Thirdly, Hong had confronted Lim on 31 October 2014 concerning certain announcements which made Hong and Tan doubtful about the ownership of the shares. This made it unlikely for them to have agreed to pay a premium for the shares.
Finally, although the alleged oral rescission was never mentioned in any written correspondence, this must be weighed against the complete and inexplicable silence/inaction on the part of Lim over a period of 3.5 years in failing to seek the completion of the SPA. Hong and Tan may have saw the need to document the rescission precisely because Lim had never sought to complete the SPA. The CA held that Lim’s inaction was far more damaging and more consistent with the agreed rescission of the SPA.
Accordingly, the CA held that the parties had orally agreed to a mutual rescission of the SPA via the telephone call on 31 October 2014.
D. Whether Lim would have been estopped from enforcing the SPA
For completeness, the CA made brief observations on the issue of estoppel. All three schools of thought on the legal effect of a NOM clause recognise estoppel as an exception to the enforcement of NOM clauses.(8)

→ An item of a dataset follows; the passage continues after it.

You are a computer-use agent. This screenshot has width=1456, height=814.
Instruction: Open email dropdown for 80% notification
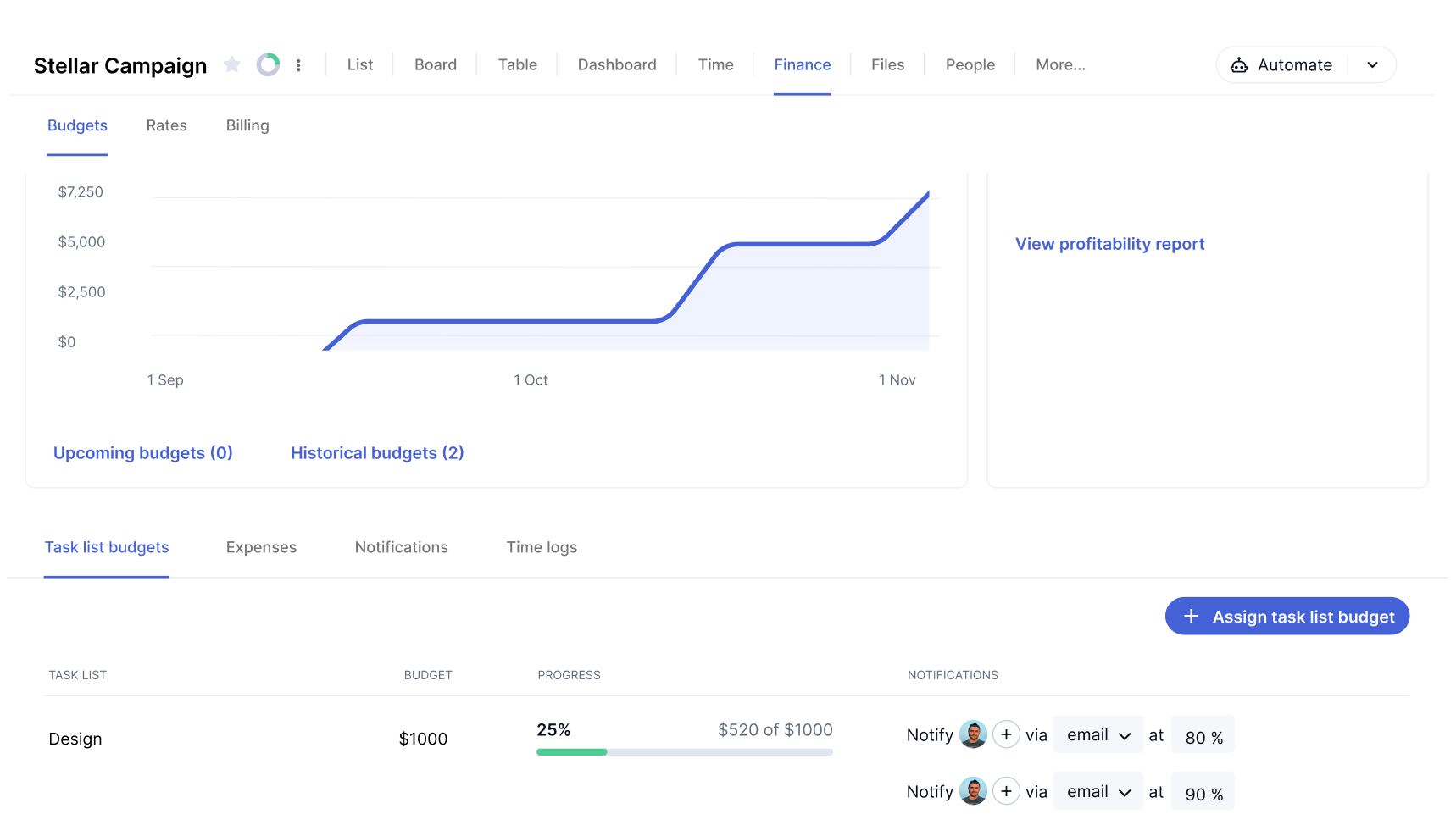(1098, 735)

The CA held that even if the oral rescission was invalid due to the NOM clause, Lim would have been estopped from enforcing the SPA. The oral agreement to rescind the SPA was a clear and unequivocal representation by Lim that he would not enforce the SPA. Hong and Tan relied on this representation and decided not to complete the SPA. This caused them detriment as the publicly listed share price had substantially plummeted from the Completion Date price.
IV. Lessons learnt
This case highlights the importance of ensuring that NOM clauses are properly drafted in scope, in order for intended contractual modifications to be caught by the plain wording of a NOM clause. As a further implication, given that compelling and cogent evidence is required to prove an oral variation, it would be advisable for any variations in the contract to be concretised in writing, thus avoiding the difficulties of discharging this seemingly high evidential burden.
Written by: Hannah Tan Ye Jia, 4th-Year LLB student, Singapore Management University Yong Pung How School of Law.

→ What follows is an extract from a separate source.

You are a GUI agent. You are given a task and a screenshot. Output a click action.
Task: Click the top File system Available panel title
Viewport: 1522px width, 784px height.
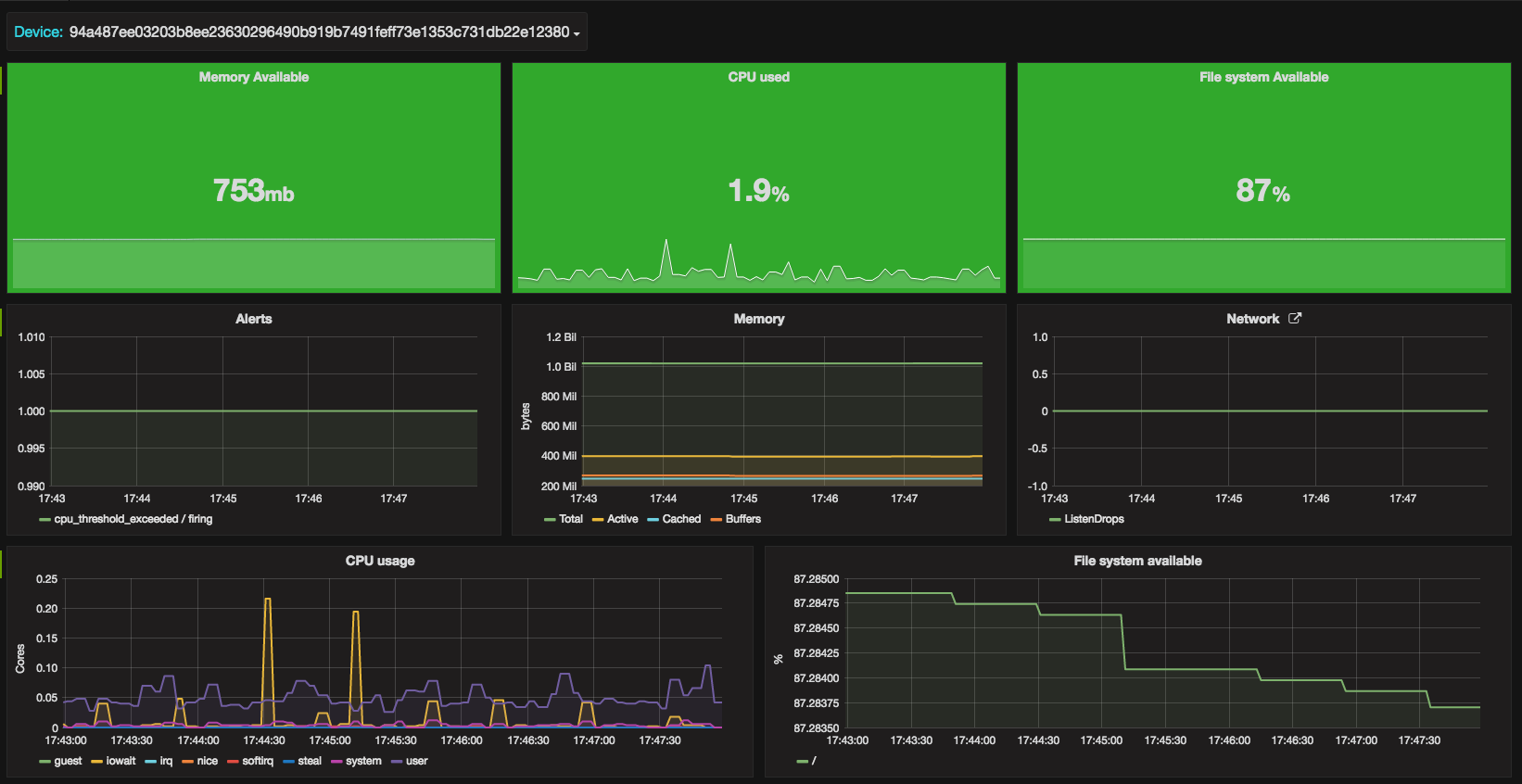pyautogui.click(x=1263, y=77)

Edited by: Ong Ee Ing, Senior Lecturer, Singapore Management University Yong Pung How School of Law.
Footnote
(1) Generally, NOM clauses seek to invalidate contractual modifications except when these modifications are made in writing.
(2) Obiter dicta refers to statements made in a judgement which are incidental to or go beyond the main points necessary for deciding the case at hand. They have persuasive effect, but are not binding on subsequent courts.

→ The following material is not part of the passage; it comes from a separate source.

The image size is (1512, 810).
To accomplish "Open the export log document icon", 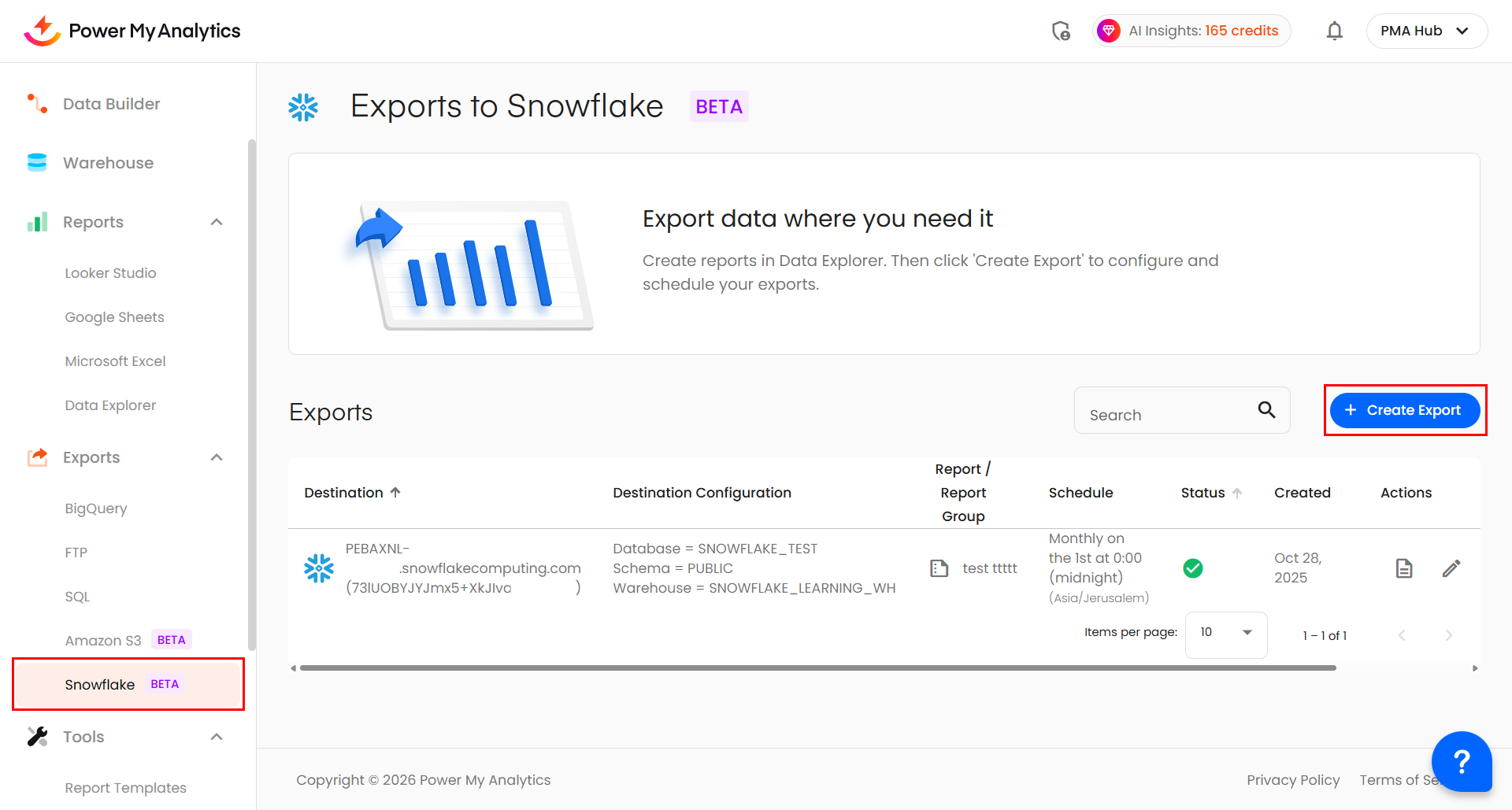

(3) Generally, estoppel is a legal doctrine which prevents a person from arguing something that contradicts what he or she previously said or promised, as it would be unfair to allow him or her to do so.
(4) A set of laws governing commercial transactions in the United States.
(5) Generally, summary judgment refers to a judgment entered by a court without need to proceed to a full trial, on the basis that the defendant has no real defence to the claims being brought.
(6) Generally, in contract law the parties’ intent with regard to the contract is a crucial component of contractual interpretation.
(7) Generally, a court will only imply a term into a contract if such term is so necessary (in the business or commercial sense, to give the contract efficacy) that both parties must have intended its inclusion in the contract.
(8) In this regard: a party (X) cannot enforce a NOM clause if the other party (Y) had acted in reliance on the oral modification to his (Y) detriment. This is because it would be unjust or inequitable to permit a party (X) to abandon a position which he previously represented to the other party (Y).